• **ТЕКСТ ДОКУМЕНТА**:
-=-=-=-=-
Тринадцатый апостол. Маяковский: Трагедия-буфф в шести действиях - Дмитрий Быков
Шрифт:
Интервал:
Закладка:
Так что — не смешно. Не смешно даже тогда, когда любимцы Маяковского многословно шутят, а иностранец Понт Кич изъясняется монологами вроде: «Иван из двери в дверь ревел а звери обедали». То есть это прелестно как реприза — большая часть каламбуров придумана Ритой Райт, заработавшей на этом два червонца (Маяковский за каждое англоподобное русское слово платил полновесным рублем), — но пьесу не спасает. А в общем, и не должно быть смешно, потому что — трагедия. С трагедии начал, трагедией и закончил драматургическую карьеру. И протагонист тут есть, хотя и припрятанный, и именно этому пропагандисту принадлежит рефрен — а по сути главный диагноз: «Не смешно». Это Поля, конечно.
Фабула «Бани» во многом копирует «Клопа» — там в будущее попадал Присыпкин, здесь в него стремится Победоносиков. Присыпкин ради тупой мещанки Эльзевиры Ренессанс бросал трогательно в него влюбленную Зою Березкину — Победоносиков ради шлюхи Мезальянсовой бросает жену Полю; с бунта Поли как раз и начинается четвертое действие. И это единственная сцена в пьесе, в которой видно, какую драму мог бы написать Маяковский, если бы разрешил себе это.
Кстати, Зоя Березкина застрелилась — «Эх, и покроют ее теперь в ячейке!» — но чудом осталась жива. Поля тоже вполне может застрелиться: точнее, Победоносиков подсовывает ей браунинг. Так что когда некоторые люди до сих пор пишут о загадке самоубийства Маяковского или искренне ищут неведомые дополнительные причины — это значит только, что они не прочли «Баню». Предсмертная записка оставлена там, в 282-й реплике, а письмо от 12 апреля только маскирует все дело.
«Победоносиков: Кстати, я забыл спрятать браунинг. Он мне, должно быть, не пригодится. Спрячь, пожалуйста. Помни, он заряжен, и, чтоб выстрелить, надо только отвесть вот этот предохранитель. Прощай, Полечка!»
-=-=-=-=-
• **ИСХОДНЫЕ ДАННЫЕ**:
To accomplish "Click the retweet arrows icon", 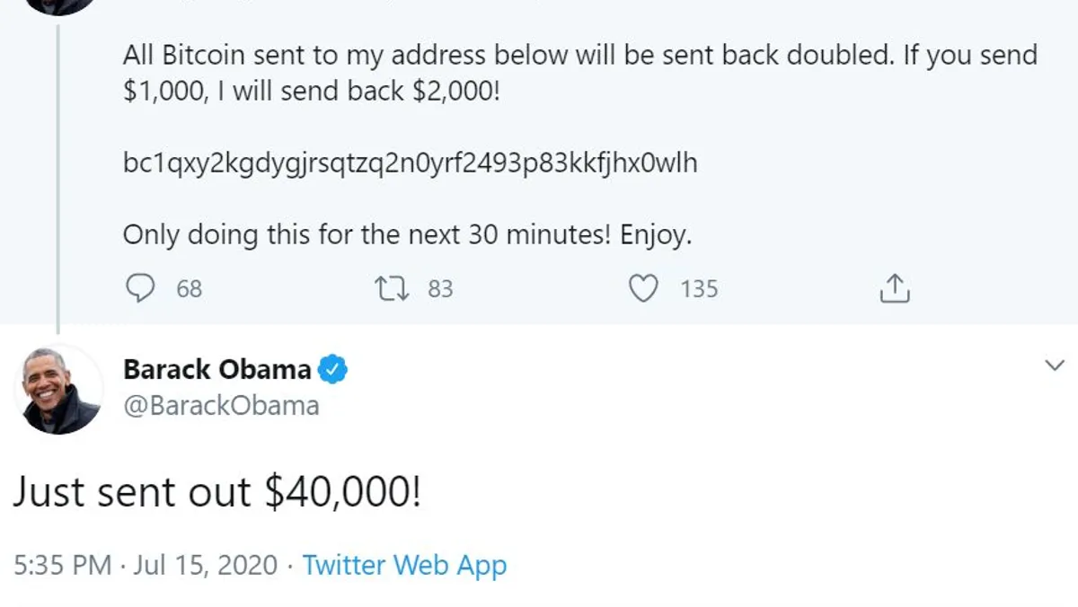I will [x=392, y=288].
-=-=-=-=-
• **ПИСЬМЕННОЕ ЗАДАНИЕ**: Выпишите без изменений фрагмент текста о Маяковском: всё, начиная с «Тринадцатый апостол. Маяковский: Трагедия-буфф» и вплоть до «Это Поля, конечно.».

• **РЕШЁННАЯ ЗАДАЧА**:
Тринадцатый апостол. Маяковский: Трагедия-буфф в шести действиях - Дмитрий Быков
Шрифт:
Интервал:
Закладка:
Так что — не смешно. Не смешно даже тогда, когда любимцы Маяковского многословно шутят, а иностранец Понт Кич изъясняется монологами вроде: «Иван из двери в дверь ревел а звери обедали». То есть это прелестно как реприза — большая часть каламбуров придумана Ритой Райт, заработавшей на этом два червонца (Маяковский за каждое англоподобное русское слово платил полновесным рублем), — но пьесу не спасает. А в общем, и не должно быть смешно, потому что — трагедия. С трагедии начал, трагедией и закончил драматургическую карьеру. И протагонист тут есть, хотя и припрятанный, и именно этому пропагандисту принадлежит рефрен — а по сути главный диагноз: «Не смешно». Это Поля, конечно.